Records from a data source:
◇ ◇ ◇ ◇ ◇

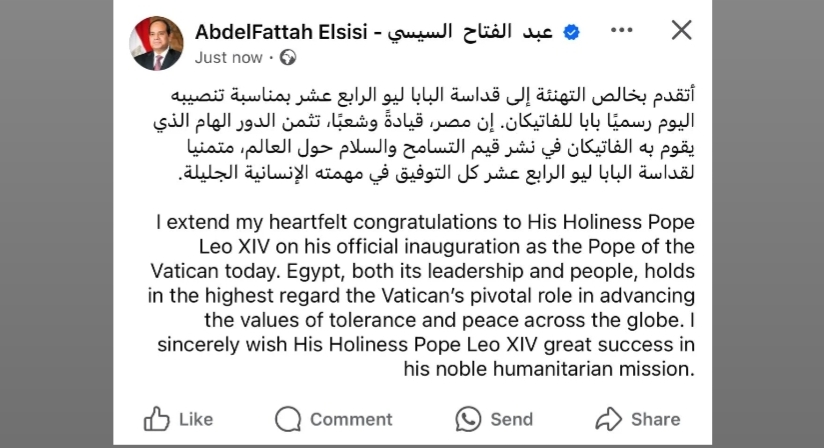Click the Share text label
This screenshot has height=448, width=824.
click(x=656, y=419)

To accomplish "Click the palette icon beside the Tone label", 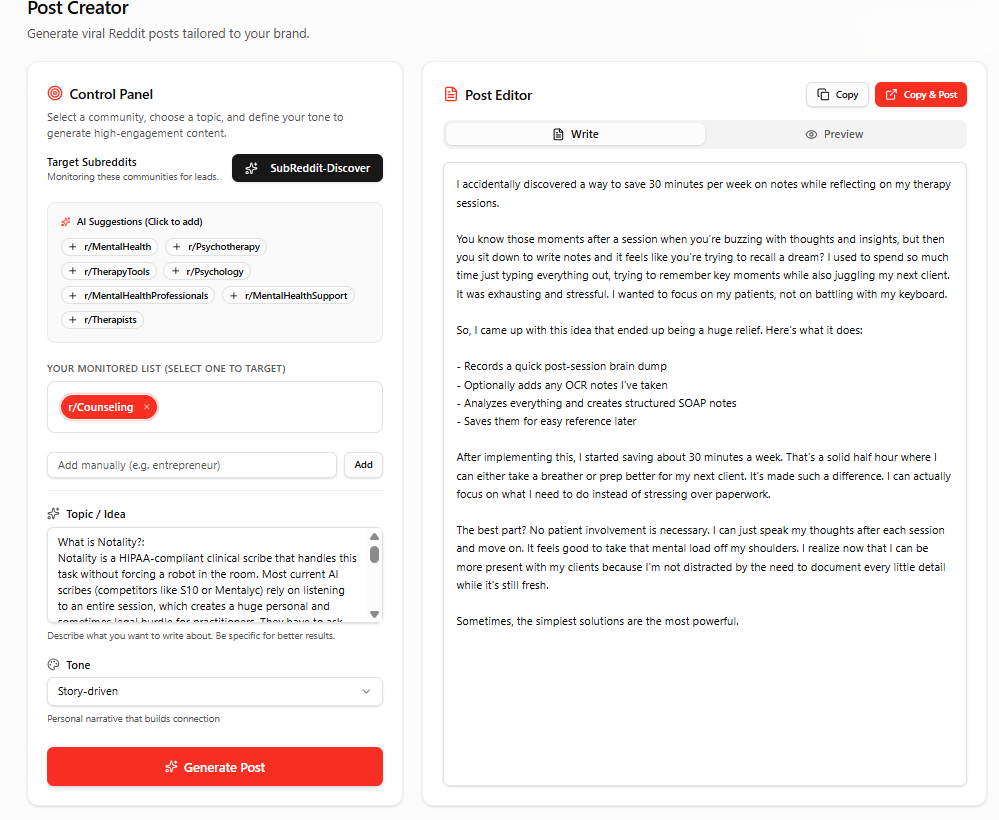I will [51, 664].
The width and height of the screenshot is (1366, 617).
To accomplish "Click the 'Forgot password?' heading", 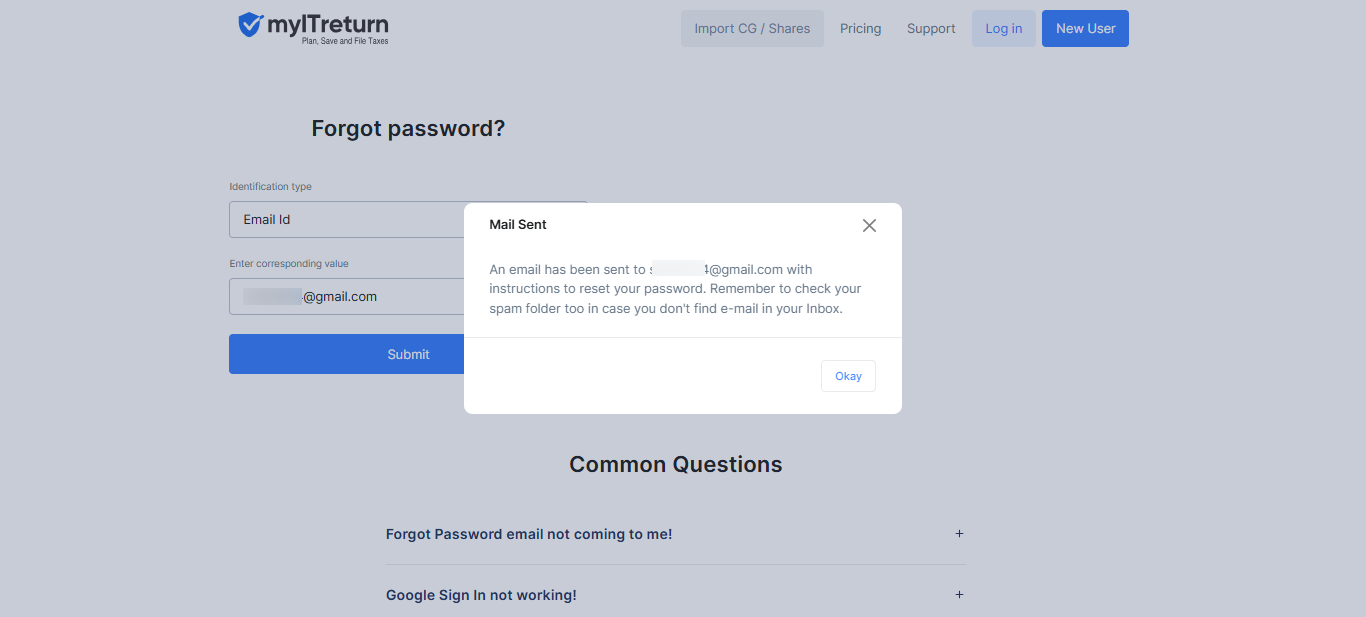I will [408, 128].
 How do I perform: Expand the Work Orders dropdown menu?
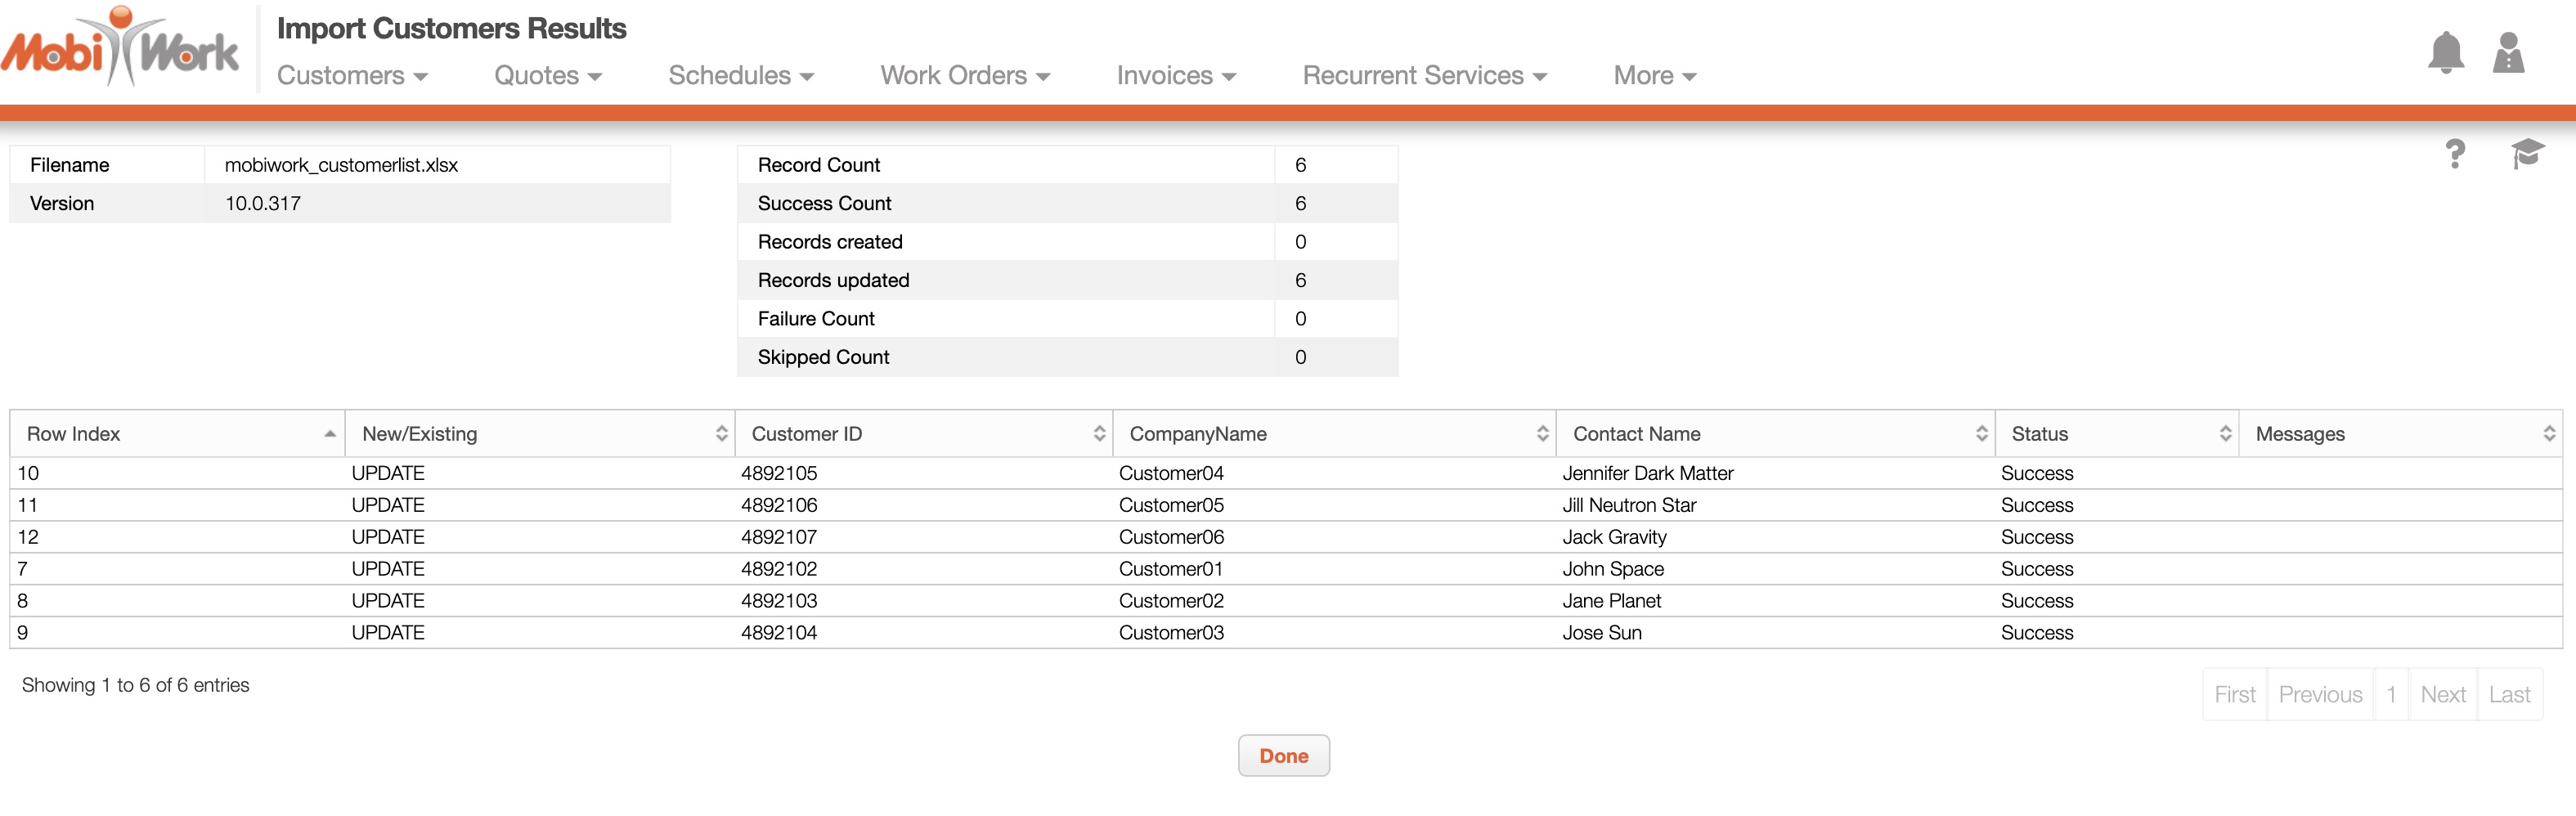(964, 76)
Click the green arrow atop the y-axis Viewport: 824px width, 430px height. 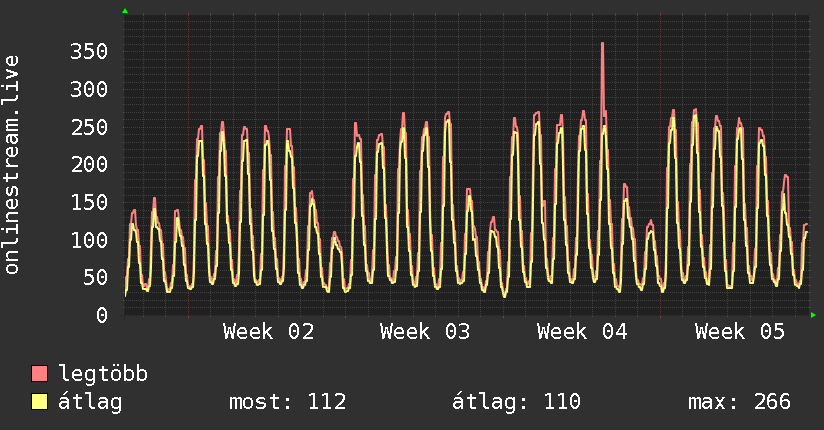125,11
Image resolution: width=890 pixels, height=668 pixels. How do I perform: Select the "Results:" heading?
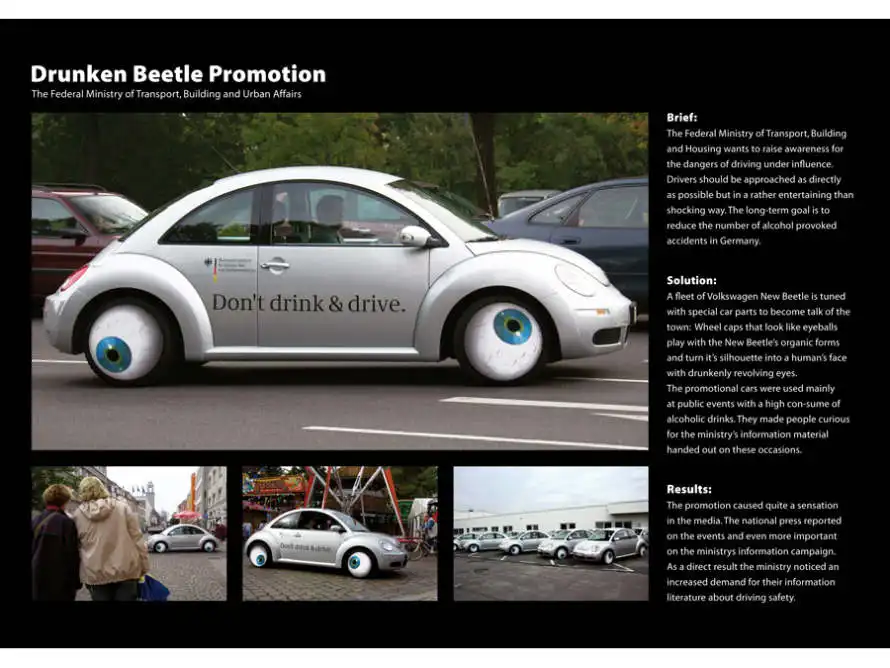point(689,489)
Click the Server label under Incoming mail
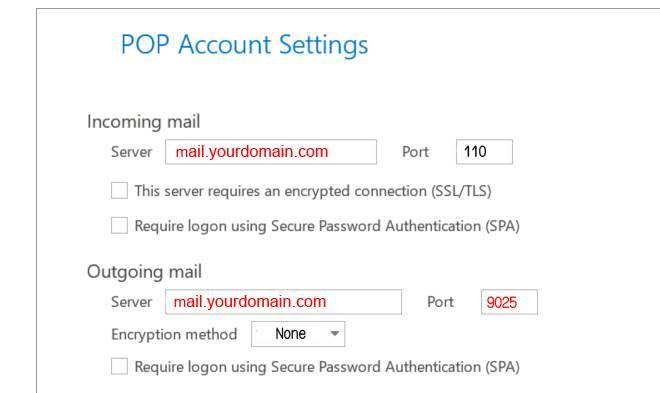Screen dimensions: 660x393 [x=131, y=152]
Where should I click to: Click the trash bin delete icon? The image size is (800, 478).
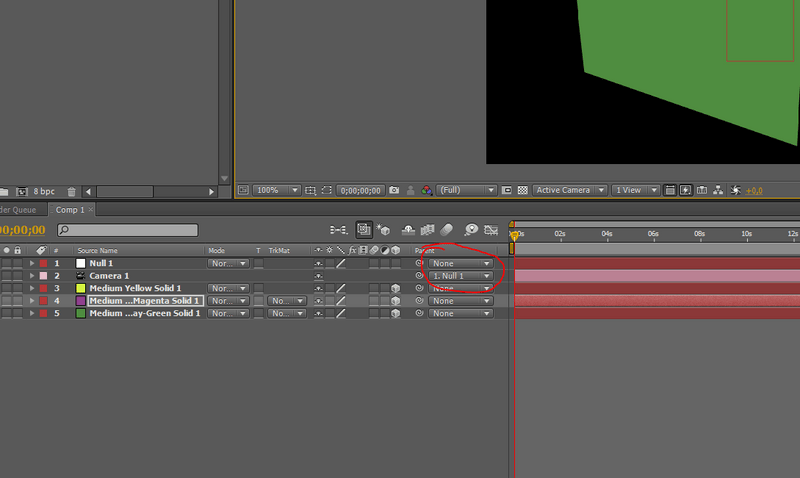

◇ ◇ ◇ ◇ ◇

Task: The required result is an exact copy of the lines from the line containing "Image resolution: width=890" through the end of the entries, with every picture left out.

Task result:
Image resolution: width=890 pixels, height=668 pixels. How do I perform: Select the "Results:" heading?
point(689,489)
Click the Server label under Incoming mail
Screen dimensions: 660x393 [x=131, y=152]
Where should I click to: Click the trash bin delete icon? The image size is (800, 478).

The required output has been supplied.